Assignment
Please go line by line and repeat the data below exactly, with no images.

=== Record extracts ===

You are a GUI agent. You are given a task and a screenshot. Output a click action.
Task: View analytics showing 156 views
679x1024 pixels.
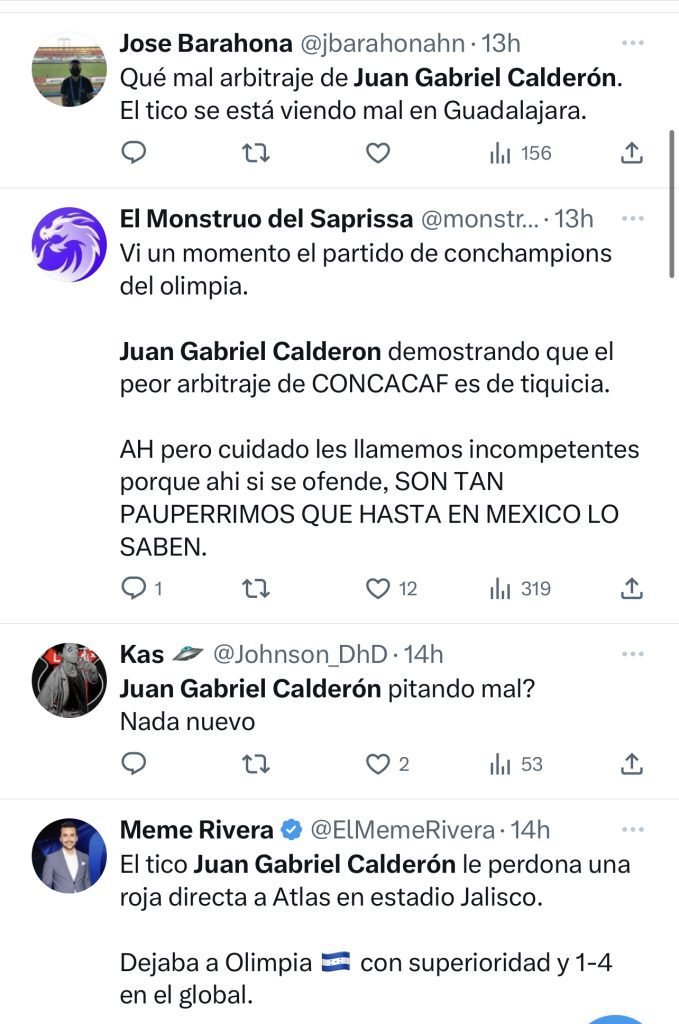pyautogui.click(x=520, y=153)
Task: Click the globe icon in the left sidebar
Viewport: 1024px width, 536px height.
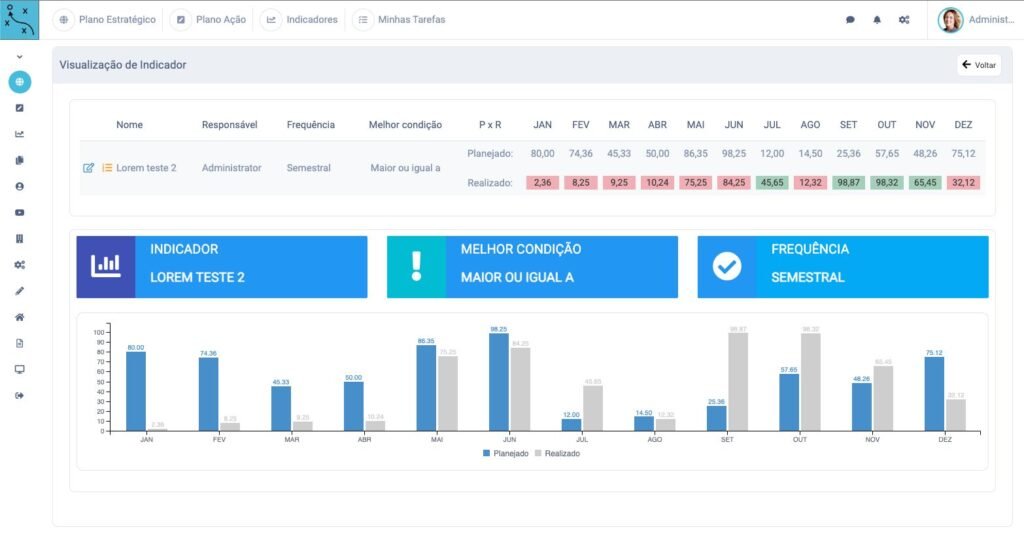Action: coord(20,82)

===

Reply
You are a GUI agent. You are given a task and a screenshot. Output a click action.
Task: View analytics showing 156 views
679x1024 pixels.
pyautogui.click(x=520, y=153)
Task: Click the globe icon in the left sidebar
Viewport: 1024px width, 536px height.
Action: coord(20,82)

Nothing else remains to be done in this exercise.